Gowin: Jedynym zaskoczeniem jest niewielka przewaga PiS nad PO

Dodano:   /  Zmieniono: 
Jarosław Gowin (fot. Wprost) Źródło: Wprost
Jarosław Gowin w rozmowie z Wprost komentuje wyniki najnowszego sondażu TNS Polska, przeprowadzonego na zlecenie "Wiadomości" TVP. Jeśli wybory do europarlamentu odbyłyby się dziś, PiS uzyskałby 25 proc. ogólnego poparcia. Na drugim miejscu znalazłoby się PO z 20 proc. Dalej koalicja Europa Plus Twój Ruch z 11 proc. 10 proc. zdobyłby Sojusz Lewicy Demokratycznej kierowany przez Leszka Millera. PSL mógłby liczyć na 5 proc, Solidarna Polska i Polska Razem po 4 proc. - Jestem bardzo zadowolony z wyniku, jaki uzyskaliśmy - zaznacza przewodniczący PR.
Daniel Kotliński, Wprost.pl: Czy takie wyniki są jakimkolwiek zaskoczeniem dla pana ?

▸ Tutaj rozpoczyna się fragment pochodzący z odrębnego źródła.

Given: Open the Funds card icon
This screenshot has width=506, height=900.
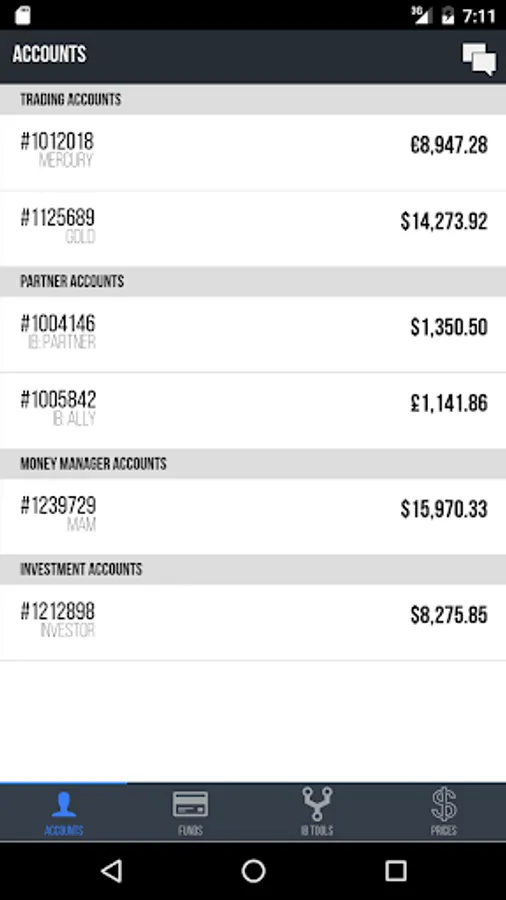Looking at the screenshot, I should pyautogui.click(x=190, y=804).
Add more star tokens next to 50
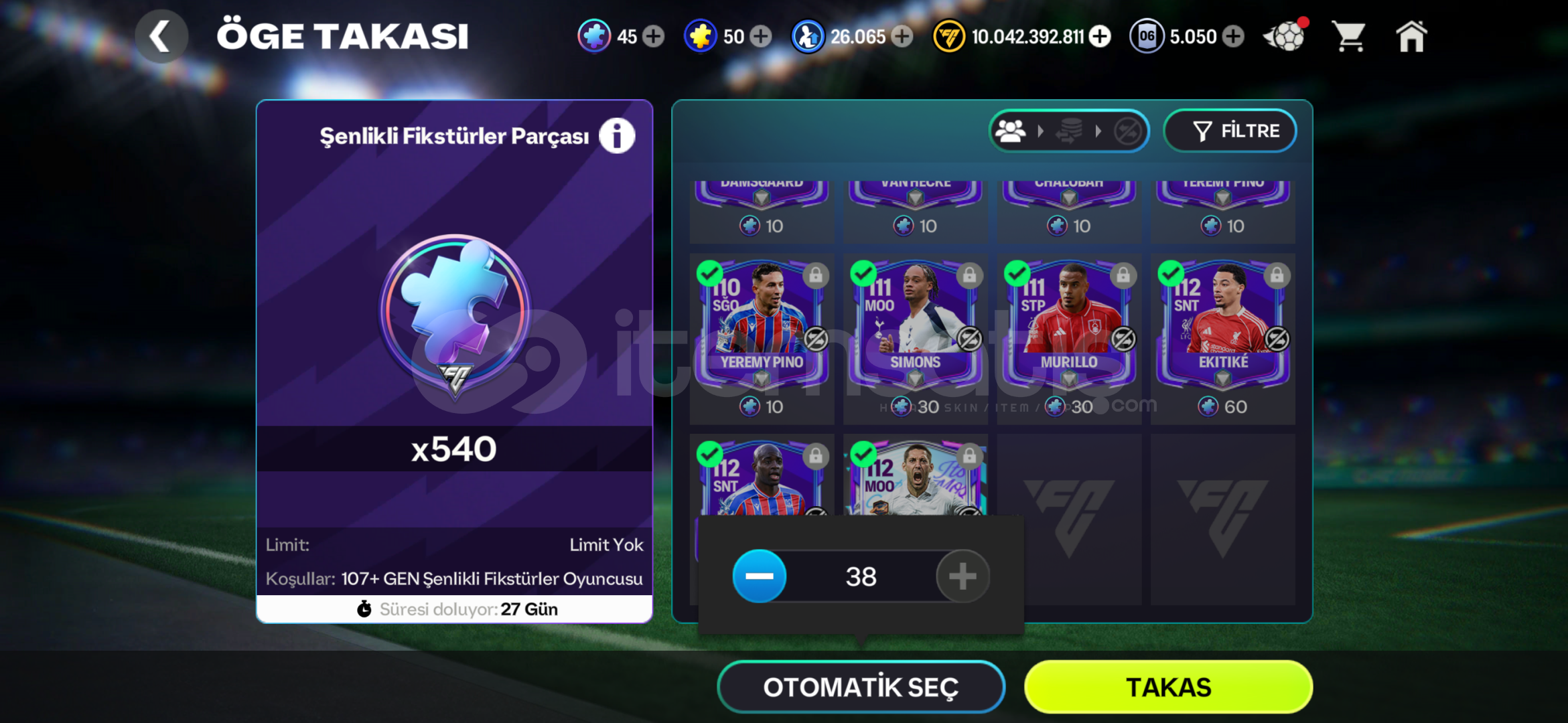The width and height of the screenshot is (1568, 723). pos(760,36)
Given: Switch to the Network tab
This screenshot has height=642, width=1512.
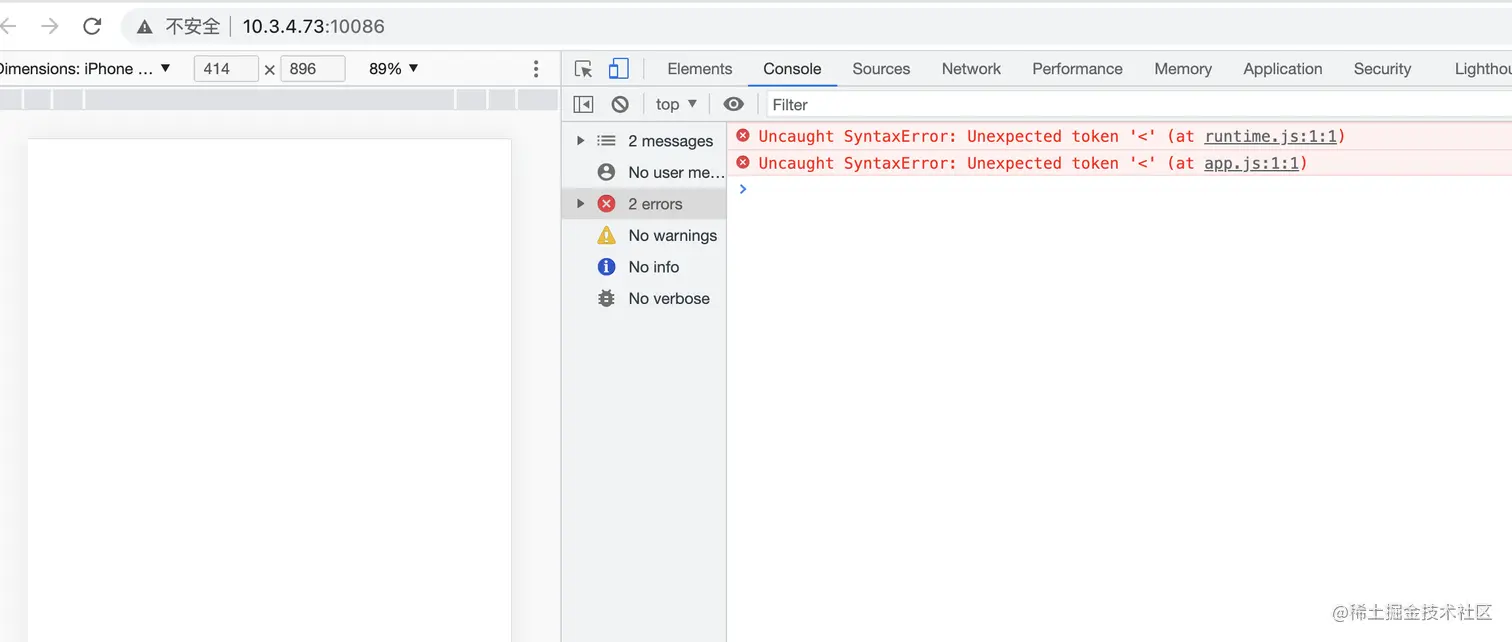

Jarosław Gowin, Polska Razem
: Zaskoczeniem jest dla mnie tylko pozycja Twojego Ruchu; jestem przekonany, że w samych wyborach Sojusz Lewicy Demokratycznej osiągnie znacznie lepszy wynik. Co do wyniku Polski Razem - jestem z niego bardzo zadowolony. Weźmy pod uwagę, że partia istnieje od dwóch miesięcy, wielu wyborców nie tylko nie zna naszego programu, ale nawet nie jest świadoma naszego istnienia. Na pewno w kampanii, kiedy będziemy mogli prezentować swój program, przekonamy do siebie dużo więcej wyborów.

Jakie pomysły ma Polska Razem na zaistnienie w świadomości potencjalnych wyborców?

Prezentowanie programu jest kluczowe. Program europejski już przedstawiliśmy i on się streszcza w haśle "wielka Polska w małej Uni". Małej, czyli odbiurokratyzowanej, szanującej tożsamość narodową poszczególnych państw, unikającej marnotrwanych wydatków. Z drugiej strony zaś chcemy "wielkiej Polski", prowadzącej ambitną politykę i zajmującej pozycję lidera w tej części Europy. Wkrótce przedstawimy nasz program gospodarczy, zdecydowanie stawiający na obniżanie podatków i upraszczanie procedur gospodarczych, usuwanie barier biurokratycznych. Myślę, że samo spopularyzowanie w kampanii tego programu w zupełności wystarczy, aby przekroczyć próg wyborczy. Zresztą, w tym sondażu głosy nie sumują się do 100, więc jeżeli odjąć niezdecydowanych, to już zapewne ten próg przekroczyliśmy.

Czy zaskoczyła Pana dominacja Prawa i Sprawiedliwości względem PO?

Jeżeli cokolwiek mnie zaskakuje, to tylko stosunkowo niewielka przewaga PiS-u nad PO. Uważam, że po tylu błędach w polityce rządu, po tym, jak wychodzą na jaw fatalne skutki zaniechań i braku reform, to wydaje mi się, że PiS powinien mieć co najmniej kilkunastoprocentową przewagę. Ten wynik prędzej wskazywałby na jakąś nieudolność PiSu.

A frekwencja? Uważa Pan, że 54 proc. chętnych oddać głos w wyborach i 36 proc. tych, którzy na wybory nie pójdą, to dobry wynik?

Taka frekwencja byłaby rewelacyjna, ale pod tym względem jestem sceptykiem i myślę, że faktyczna frekwencja nie 
przekroczy 30 proc. W Polsce jest ona generalnie niska, ale to norma wśród krajów wspólnoty. Wybory
do Parlamentu Europejskiego charakteryzują się najmniejszą frekwencją ze wszystkich przeprowadzanych wyborów.